Etaamb.openjustice.be
Arrest
gepubliceerd op 28 juli 2006

Uittreksel uit arrest nr. 76/2006 van 10 mei 2006 Rolnummer 3926 In zake : de prejudiciële vraag over artikel 4, § 2, tweede lid, van de wet van 29 juni 1964 betreffende de opschorting, het uitstel en de probatie, gesteld door het Hof Het Arbitragehof, samengesteld uit de voorzitters M. Melchior en A. Arts, en de rechters P. Mart(...)

bron
arbitragehof
numac
2006202397
pub.
28/07/2006
prom.
--
staatsblad
https://www.ejustice.just.fgov.be/cgi/article_body(...)
Document Qrcode

ARBITRAGEHOF


Uittreksel uit arrest nr. 76/2006 van 10 mei 2006 Rolnummer 3926 In zake : de prejudiciële vraag over artikel 4, § 2, tweede lid, van de wet van 29 juni 1964 betreffende de opschorting, het uitstel en de probatie, gesteld door het Hof van Cassatie.

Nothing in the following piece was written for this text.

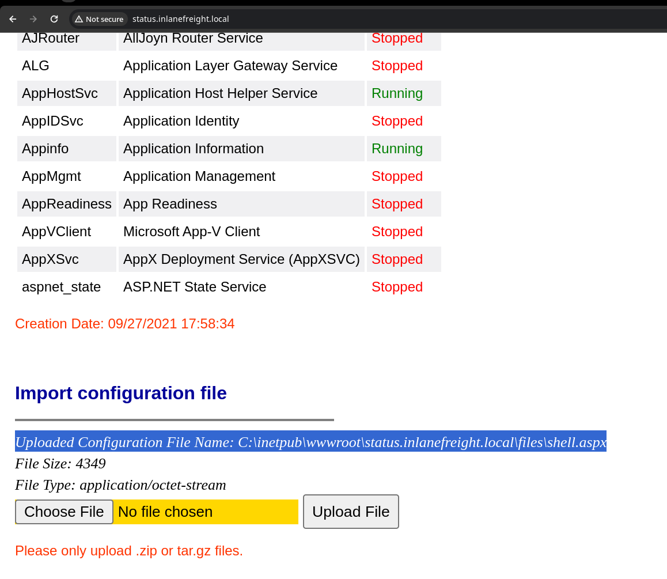Screen dimensions: 667x579
Task: Click the Application Layer Gateway Service cell
Action: (230, 66)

Het Arbitragehof, samengesteld uit de voorzitters M. Melchior en A. Arts, en de rechters P. Martens, L. Lavrysen, A. Alen, J.-P. Snappe en J.-P. Moerman, bijgestaan door de griffier L. Potoms, onder voorzitterschap van voorzitter M. Melchior, wijst na beraad het volgende arrest : I. Onderwerp van de prejudiciële vraag en rechtspleging Bij arrest van 8 februari 2006 in zake de procureur-generaal bij het Hof van Beroep te Luik tegen C.B., waarvan de expeditie ter griffie van het Arbitragehof is ingekomen op 17 februari 2006, heeft het Hof van Cassatie de volgende prejudiciële vraag gesteld : « Schendt artikel 4, § 2, tweede lid, van de wet van 29 juni 1964 betreffende de opschorting, het uitstel en de probatie de artikelen 10 en 11 van de Grondwet, in zoverre het het hoger beroep van de procureur des Konings tegen de beschikking van de raadkamer waarbij de opschorting wordt uitgesproken, onderwerpt aan een termijn van vierentwintig uur, terwijl de burgerlijke partij, op grond van artikel 6, vierde lid, van de voormelde wet en artikel 203, § 1, van het Wetboek van Strafvordering, beschikt over een termijn van vijftien dagen om die beschikking, in zoverre daarin over haar belangen uitspraak wordt gedaan, aan te vechten ? ».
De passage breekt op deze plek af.